Le propre García a participé aux commentaires et a demandé : « Qu'est-ce qu'AICA ? », lorsque qu'une internaute l'a informé que l'Ondasétron est fabriqué dans les laboratoires pharmaceutiques cubains AICA, basés à La Havane.

Parmi les messages de soutien, on a également lu des réflexions sur la situation sanitaire du pays. "Que serait ce peuple sans son peuple ?", a écrit une utilisatrice, en référence à la chaîne de solidarité qui s'est activée après l'appel de l'acteur.

Une crise prolongée

Le cas met de nouveau en lumière le manque de médicaments essentiels à Cuba, qui a suscité d'innombrables appels à l'aide sur les réseaux sociaux. Il y a à peine quelques jours, une mère cubane a demandé de l'aide depuis l'hôpital pédiatrique de Banes pour obtenir du Valproate de sodium pour son fils épileptique, diagnostiqué avec le syndrome de Wells.

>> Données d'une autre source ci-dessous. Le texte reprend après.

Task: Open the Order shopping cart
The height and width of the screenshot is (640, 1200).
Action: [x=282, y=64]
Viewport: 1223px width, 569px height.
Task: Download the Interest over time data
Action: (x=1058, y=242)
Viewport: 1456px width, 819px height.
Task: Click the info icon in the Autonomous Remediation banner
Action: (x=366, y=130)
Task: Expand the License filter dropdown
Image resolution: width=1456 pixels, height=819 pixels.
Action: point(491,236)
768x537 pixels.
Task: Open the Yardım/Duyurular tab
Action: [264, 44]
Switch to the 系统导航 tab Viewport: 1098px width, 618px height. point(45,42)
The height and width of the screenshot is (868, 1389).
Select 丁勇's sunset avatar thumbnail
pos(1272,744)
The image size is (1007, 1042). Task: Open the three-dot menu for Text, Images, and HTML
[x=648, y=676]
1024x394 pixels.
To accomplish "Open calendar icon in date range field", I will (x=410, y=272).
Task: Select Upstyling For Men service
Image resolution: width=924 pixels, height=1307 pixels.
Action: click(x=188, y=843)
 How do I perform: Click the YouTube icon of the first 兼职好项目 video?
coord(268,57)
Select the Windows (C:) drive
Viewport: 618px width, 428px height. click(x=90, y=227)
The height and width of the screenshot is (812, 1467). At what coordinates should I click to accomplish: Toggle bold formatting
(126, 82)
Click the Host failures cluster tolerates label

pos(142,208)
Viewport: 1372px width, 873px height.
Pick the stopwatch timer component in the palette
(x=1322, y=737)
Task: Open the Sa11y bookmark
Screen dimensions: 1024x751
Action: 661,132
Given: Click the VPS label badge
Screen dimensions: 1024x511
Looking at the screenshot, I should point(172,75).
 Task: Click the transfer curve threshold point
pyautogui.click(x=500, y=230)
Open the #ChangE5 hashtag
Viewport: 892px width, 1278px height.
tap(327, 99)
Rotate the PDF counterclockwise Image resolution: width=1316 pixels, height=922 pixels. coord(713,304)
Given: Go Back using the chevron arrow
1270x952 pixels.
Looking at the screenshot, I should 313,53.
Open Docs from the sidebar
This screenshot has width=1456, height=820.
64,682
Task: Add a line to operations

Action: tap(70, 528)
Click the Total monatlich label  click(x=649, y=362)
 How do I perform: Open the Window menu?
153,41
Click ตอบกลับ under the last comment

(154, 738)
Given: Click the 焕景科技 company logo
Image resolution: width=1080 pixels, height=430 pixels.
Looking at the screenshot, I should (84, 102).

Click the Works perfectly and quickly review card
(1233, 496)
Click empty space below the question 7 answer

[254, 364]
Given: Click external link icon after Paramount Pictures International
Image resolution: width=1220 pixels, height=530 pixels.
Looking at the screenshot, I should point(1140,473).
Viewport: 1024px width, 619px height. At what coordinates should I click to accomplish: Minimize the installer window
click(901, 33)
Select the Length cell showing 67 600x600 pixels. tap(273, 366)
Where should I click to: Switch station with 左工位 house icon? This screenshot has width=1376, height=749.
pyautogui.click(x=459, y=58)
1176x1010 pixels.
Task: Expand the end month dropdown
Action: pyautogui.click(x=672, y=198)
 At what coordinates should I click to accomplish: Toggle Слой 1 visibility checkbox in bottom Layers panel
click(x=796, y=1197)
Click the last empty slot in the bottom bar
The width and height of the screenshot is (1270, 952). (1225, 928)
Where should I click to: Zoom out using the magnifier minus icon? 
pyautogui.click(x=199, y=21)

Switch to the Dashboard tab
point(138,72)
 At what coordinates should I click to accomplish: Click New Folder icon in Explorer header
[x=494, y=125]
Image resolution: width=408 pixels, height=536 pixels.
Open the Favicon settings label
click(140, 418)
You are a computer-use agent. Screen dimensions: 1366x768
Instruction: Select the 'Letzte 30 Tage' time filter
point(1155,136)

D'autres citoyens ont dû recourir à des remèdes naturels. Sur les réseaux sociaux, une jeune cubaine a montré comment elle prépare un décoction de feuilles de frutabomba pour soulager les symptômes du chikungunya, en raison de l'absence totale de médicaments dans les pharmacies et les hôpitaux.

L'autorité sanitaire elle-même a reconnu la précarité du système. Lors d'une récente apparition télévisée, le Ministère de la Santé Publique a recommandé de “couvrir le corps” comme mesure préventive face aux éclosions de dengue et de chikungunya, reflétant le manque de ressources et de fournitures de base dans le pays.

La demande de Luis Alberto García ne vise pas seulement à obtenir des médicaments, mais a également ravivé le débat sur la réalité sanitaire à laquelle font face les Cubains. Dans un pays où les hôpitaux manquent de fournitures et où les traitements dépendent souvent de la bonne volonté d'autres citoyens, chaque publication solidaire se transforme en un réseau d'espoir collectif.